ENTREVISTADO – Sim. Nós pagamos um tributo muito caro. Isso vem das
Ordenações Afonsinas e das Ordenações Manuelinas, que se sintetizaram em Filipinas
– por causa do Grande Filipe da Espanha, que dominou Portugal –, chegando até nós
pela Consolidação Teixeira de Freitas, de 1850, que foi adotada no Código Civil de
1916. Pagamos um preço muito grande, pois fomos um país-colônia por muito tempo, e
as elites precisavam ir até as Cortes portuguesas.
MEMORIAL – É possível fazer uma reversão de uma cultura secular como essa?
O senhor entende que os Juizados Especiais são um caminho nesse sentido?

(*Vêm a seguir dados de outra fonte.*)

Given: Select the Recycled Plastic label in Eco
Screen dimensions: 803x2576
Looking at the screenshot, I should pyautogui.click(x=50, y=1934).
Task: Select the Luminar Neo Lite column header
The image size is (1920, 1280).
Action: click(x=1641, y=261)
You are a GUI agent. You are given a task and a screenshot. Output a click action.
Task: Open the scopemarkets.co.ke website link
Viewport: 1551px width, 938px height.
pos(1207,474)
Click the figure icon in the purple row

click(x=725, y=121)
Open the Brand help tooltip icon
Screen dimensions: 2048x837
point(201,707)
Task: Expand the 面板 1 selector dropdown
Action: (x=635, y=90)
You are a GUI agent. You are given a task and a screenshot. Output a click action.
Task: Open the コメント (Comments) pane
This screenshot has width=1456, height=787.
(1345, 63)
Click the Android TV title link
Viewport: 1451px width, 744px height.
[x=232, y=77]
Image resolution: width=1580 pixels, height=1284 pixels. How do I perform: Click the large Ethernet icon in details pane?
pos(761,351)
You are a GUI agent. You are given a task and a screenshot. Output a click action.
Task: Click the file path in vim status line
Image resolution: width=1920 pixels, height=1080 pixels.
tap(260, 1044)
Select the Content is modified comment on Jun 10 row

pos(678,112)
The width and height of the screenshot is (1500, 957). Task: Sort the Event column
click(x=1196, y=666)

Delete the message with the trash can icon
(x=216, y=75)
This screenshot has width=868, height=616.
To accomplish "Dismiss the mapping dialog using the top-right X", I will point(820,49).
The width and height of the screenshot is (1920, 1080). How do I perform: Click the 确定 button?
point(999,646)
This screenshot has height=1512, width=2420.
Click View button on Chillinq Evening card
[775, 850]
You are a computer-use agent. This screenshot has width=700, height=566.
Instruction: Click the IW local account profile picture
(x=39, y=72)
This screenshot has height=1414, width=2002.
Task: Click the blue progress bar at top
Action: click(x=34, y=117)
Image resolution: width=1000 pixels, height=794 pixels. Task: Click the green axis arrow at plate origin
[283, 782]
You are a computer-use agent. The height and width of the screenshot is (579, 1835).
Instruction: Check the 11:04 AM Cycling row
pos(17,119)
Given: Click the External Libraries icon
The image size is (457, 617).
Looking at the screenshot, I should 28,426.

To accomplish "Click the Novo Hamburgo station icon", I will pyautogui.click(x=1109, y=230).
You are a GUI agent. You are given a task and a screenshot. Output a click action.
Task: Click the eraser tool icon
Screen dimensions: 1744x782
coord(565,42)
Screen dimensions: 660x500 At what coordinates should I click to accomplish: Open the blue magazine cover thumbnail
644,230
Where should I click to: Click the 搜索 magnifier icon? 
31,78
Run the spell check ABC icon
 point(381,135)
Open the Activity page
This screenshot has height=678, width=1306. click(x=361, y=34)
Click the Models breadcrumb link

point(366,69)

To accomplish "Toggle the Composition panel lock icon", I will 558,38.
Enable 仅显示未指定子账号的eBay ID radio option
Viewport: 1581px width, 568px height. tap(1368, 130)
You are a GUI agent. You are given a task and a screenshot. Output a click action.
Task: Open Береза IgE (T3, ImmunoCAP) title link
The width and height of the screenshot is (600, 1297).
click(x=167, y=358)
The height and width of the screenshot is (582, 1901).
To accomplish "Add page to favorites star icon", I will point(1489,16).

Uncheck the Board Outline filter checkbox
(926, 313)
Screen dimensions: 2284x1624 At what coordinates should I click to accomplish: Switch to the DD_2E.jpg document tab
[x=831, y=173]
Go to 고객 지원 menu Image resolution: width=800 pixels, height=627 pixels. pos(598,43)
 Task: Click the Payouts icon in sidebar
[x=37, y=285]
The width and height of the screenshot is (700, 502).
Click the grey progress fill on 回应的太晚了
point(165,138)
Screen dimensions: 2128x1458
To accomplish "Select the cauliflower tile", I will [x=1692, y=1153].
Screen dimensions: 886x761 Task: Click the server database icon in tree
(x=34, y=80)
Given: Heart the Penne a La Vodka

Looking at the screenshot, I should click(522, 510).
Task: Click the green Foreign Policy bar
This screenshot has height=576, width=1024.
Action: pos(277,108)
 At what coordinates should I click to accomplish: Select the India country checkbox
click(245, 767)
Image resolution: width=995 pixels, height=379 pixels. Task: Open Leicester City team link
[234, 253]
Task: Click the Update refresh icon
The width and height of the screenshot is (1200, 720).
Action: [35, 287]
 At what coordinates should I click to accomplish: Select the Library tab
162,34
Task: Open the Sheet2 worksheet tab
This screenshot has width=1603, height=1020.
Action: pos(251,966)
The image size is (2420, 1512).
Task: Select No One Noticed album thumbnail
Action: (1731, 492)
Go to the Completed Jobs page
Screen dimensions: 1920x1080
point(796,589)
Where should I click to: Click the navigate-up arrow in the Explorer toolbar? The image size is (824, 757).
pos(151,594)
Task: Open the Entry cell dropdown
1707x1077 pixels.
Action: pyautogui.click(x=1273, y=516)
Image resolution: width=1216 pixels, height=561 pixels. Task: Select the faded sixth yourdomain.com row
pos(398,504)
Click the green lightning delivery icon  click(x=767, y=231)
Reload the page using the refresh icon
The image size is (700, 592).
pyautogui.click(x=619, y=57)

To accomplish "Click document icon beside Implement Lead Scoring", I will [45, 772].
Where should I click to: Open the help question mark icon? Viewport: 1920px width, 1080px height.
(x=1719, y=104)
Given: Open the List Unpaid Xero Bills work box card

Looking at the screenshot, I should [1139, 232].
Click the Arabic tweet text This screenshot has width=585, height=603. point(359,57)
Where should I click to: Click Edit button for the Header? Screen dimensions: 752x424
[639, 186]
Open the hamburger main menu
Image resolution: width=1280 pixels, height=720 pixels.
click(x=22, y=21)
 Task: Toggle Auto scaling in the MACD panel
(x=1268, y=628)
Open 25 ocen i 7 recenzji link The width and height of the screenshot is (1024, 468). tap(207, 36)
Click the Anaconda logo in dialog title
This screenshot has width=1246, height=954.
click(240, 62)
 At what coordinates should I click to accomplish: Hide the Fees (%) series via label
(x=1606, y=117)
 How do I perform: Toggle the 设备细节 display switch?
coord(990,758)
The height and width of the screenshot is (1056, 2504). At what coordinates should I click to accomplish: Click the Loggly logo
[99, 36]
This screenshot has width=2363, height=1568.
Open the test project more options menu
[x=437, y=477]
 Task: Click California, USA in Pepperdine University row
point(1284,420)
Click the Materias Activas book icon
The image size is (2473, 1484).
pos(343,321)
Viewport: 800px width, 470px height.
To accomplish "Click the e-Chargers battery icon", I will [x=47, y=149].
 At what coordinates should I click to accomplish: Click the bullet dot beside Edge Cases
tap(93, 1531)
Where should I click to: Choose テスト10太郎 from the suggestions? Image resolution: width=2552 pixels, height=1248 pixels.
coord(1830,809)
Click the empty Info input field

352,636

ENTREVISTADO – Os Juizados Especiais são bons. Quando eu estava saindo,
estavam sendo criados os Juizados Especiais, o Des. Guilherme Tanger Jardim estava
inaugurando o primeiro em Rio Grande. Penso que eles são uma necessidade. É
preciso aprimorá-los. O tema está em debate e sou favorável a eles.
MEMORIAL – Como advogado, o senhor também acha que os Juizados
Especiais são positivos?
ENTREVISTADO – Acho uma boa. Todas as grandes vilas deviam ter um
Juizado Especial. Não se pode é vulgarizar, porque se criam muitos Juizados Especiais,
o cidadão vai querer sempre o Juiz de Comarca, o juiz letrado.